Cumhuriyet Halk Partisi anayasa değişikliğiyle ilgili yanılsama yaratan ikili bir strateji güdüyor. Üstünü ilk kez örttüğü bir nokta hariç- kendi içinde bütünlülük ve netlik arz eden bir politika bu.
Yeni yasama döneminin başından, yani MHP lideri Bahçeli’nin AK Parti’ye “hükümet sistemi teklifinizi getirin görüşelim” dediği Ekim 2016’dan beri “olmaz, yaptırmayız” diyor CHP.
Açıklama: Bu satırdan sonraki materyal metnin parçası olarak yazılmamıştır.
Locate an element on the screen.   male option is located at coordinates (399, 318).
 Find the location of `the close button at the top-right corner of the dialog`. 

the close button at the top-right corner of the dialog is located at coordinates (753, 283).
“Yaptırmayız” keskinliği keşke sadece siyasi kararlılık ifadesi olsaydı ama değil. CHP sözcüleri gibi Kılıçdaroğlu da defalarca bazen mealen bazen doğrudan “kan dökmeden yapamazsınız”, “iç savaş çıkar”, “milletvekilleri gerekirse bedensel bedel öder” diyerek siyasi alanı tehdit etti çünkü.
Önce Anayasa Komisyonu’nda sonra Meclis Genel Kurul’unda saldırgan ve ısırgan bir tutum sergileyerek dediğini yaptı da.
Daha önce de yazdım. CHP’nin izlediği strateji hiç orjinal değil. Söylem olarak da, eylem olarak da, ikici el.
HDP’nin 2015 başında “seni başkan yaptırmayacağız” diyerek meydan okuyuşunu taklit ediyor. PKK’nın 2015 yazında aynı söylemlerle ortalığı nasıl kana boyadığı ise herkesçe malum.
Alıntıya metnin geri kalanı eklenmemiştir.